Leveraging Activations for Superpixel Explanations
Ahcène Boubekki, Samuel G. Fadel, Sebastian Mair
TL;DR
This work introduces Neuro-Activated Superpixels (NAS), an unsupervised method that derives semantically meaningful image segmentations by clustering multi-depth feature activations from a trained classifier, without any fine-tuning. NAS yields regions aligned with the model's internal semantics, enabling a semi-supervised evaluation of saliency methods and improving the interpretability of saliency maps through NAS-based superpixelification. The authors show NAS captures class-relevant structures (e.g., bird parts) and enhances weakly supervised object localization across datasets and architectures, while also revealing inconsistencies in the AUC-LeRF metric used to assess saliency methods.
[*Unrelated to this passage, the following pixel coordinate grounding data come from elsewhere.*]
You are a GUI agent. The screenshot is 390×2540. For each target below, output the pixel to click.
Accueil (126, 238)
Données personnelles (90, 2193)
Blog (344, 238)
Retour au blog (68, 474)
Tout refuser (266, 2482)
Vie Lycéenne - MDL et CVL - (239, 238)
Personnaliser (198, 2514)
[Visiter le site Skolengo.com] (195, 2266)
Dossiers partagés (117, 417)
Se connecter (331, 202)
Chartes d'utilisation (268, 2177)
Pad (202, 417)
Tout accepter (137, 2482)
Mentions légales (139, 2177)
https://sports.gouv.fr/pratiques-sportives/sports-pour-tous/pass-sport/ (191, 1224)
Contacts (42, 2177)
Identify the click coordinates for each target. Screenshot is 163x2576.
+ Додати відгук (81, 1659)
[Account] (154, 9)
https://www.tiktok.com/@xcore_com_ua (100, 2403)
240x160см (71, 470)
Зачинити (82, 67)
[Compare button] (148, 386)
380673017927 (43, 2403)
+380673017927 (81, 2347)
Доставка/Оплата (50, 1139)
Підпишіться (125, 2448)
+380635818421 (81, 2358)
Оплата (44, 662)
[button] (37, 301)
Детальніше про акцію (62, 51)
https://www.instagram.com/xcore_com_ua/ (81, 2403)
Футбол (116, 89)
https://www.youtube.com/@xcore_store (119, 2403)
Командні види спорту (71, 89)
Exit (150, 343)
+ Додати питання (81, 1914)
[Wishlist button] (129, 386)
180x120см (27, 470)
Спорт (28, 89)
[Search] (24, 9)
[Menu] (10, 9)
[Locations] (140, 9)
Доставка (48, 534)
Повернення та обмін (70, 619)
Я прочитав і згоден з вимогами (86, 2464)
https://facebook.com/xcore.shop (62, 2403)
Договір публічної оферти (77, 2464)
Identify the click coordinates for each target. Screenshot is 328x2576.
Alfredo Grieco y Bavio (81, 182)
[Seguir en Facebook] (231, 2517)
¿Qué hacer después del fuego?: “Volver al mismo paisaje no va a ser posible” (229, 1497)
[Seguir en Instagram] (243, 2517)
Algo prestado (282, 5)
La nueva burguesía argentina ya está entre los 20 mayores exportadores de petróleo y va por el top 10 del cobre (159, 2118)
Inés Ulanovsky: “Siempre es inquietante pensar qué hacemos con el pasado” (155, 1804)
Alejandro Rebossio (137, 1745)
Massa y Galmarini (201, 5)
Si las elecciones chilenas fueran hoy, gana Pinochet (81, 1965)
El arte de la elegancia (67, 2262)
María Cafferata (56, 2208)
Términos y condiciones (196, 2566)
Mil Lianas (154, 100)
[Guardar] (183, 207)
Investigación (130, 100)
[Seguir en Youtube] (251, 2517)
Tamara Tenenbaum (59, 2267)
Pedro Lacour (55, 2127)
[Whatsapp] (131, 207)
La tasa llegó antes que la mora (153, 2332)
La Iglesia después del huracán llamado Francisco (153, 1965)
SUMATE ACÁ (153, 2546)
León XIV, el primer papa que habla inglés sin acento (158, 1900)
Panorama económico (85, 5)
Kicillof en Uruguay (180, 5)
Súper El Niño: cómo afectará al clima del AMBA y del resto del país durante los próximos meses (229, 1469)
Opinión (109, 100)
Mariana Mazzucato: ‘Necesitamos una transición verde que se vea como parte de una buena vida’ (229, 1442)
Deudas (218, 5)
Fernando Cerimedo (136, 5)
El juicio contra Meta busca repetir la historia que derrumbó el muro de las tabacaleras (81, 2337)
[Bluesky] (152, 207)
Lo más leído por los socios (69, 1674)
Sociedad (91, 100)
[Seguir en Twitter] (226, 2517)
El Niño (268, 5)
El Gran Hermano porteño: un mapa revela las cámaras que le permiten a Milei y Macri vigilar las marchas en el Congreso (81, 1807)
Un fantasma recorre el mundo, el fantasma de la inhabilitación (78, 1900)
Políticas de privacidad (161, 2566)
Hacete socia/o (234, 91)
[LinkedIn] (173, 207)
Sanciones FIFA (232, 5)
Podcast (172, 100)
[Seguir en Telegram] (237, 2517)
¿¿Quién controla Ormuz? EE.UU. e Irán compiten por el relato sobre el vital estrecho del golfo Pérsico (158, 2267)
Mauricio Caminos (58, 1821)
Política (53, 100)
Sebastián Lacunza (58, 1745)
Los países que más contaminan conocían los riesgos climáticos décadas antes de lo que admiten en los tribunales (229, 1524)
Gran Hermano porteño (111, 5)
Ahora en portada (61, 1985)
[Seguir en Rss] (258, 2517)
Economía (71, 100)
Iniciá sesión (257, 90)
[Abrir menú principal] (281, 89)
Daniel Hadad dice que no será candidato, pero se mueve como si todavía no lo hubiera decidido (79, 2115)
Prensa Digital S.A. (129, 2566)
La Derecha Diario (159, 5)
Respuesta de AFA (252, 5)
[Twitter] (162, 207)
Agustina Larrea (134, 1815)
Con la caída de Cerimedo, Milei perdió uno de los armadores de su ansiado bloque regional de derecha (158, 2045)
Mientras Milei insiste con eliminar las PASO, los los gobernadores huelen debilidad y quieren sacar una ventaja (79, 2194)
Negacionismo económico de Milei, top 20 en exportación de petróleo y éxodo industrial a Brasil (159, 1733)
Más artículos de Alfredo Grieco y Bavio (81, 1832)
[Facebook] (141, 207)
Overall, NAS provides a robust, activation-driven segmentation tool that supports better explanation and evaluation of vision models, with practical impact on XAI workflows and WSOL performance.
Abstract
Saliency methods have become standard in the explanation toolkit of deep neural networks. Recent developments specific to image classifiers have investigated region-based explanations with either new methods or by adapting well-established ones using ad-hoc superpixel algorithms. In this paper, we aim to avoid relying on these segmenters by extracting a segmentation from the activations of a deep neural network image classifier without fine-tuning the network. Our so-called Neuro-Activated Superpixels (NAS) can isolate the regions of interest in the input relevant to the model's prediction, which boosts high-threshold weakly supervised object localization performance. This property enables the semi-supervised semantic evaluation of saliency methods. The aggregation of NAS with existing saliency methods eases their interpretation and reveals the inconsistencies of the widely used area under the relevance curve metric.